For the entries that follow, retype exactly the lines from the one containing "Given: Click the My Account person icon" to the one containing "Given: Open the Pictures folder icon", inclusive, and only those. Images stay out of the copy.

(RECORDS FOR THIS TASK):
----

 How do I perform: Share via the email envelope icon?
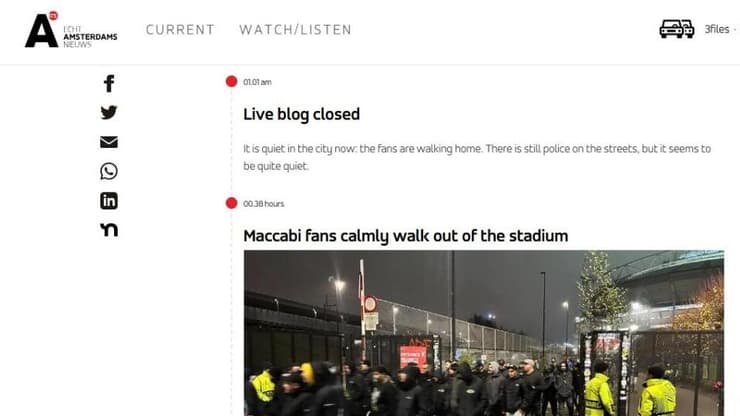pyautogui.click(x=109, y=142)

----

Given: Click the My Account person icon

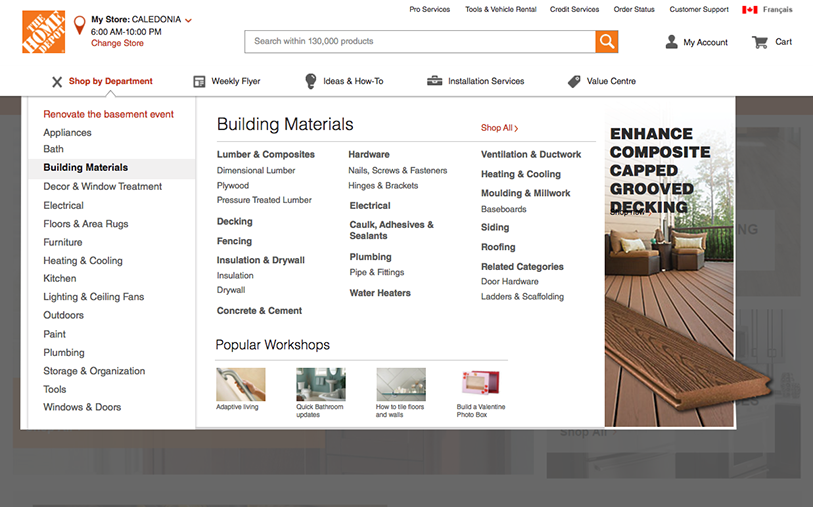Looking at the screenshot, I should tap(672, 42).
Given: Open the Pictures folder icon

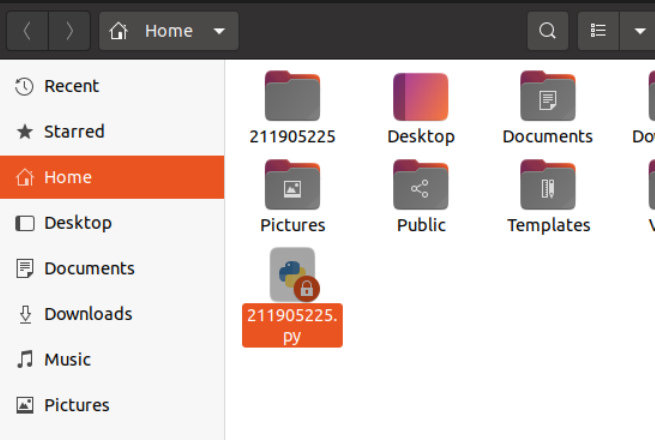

----

(SOLUTION TO THE PROBLEM):
Given: Click the My Account person icon

Looking at the screenshot, I should tap(672, 42).
Given: Open the Pictures folder icon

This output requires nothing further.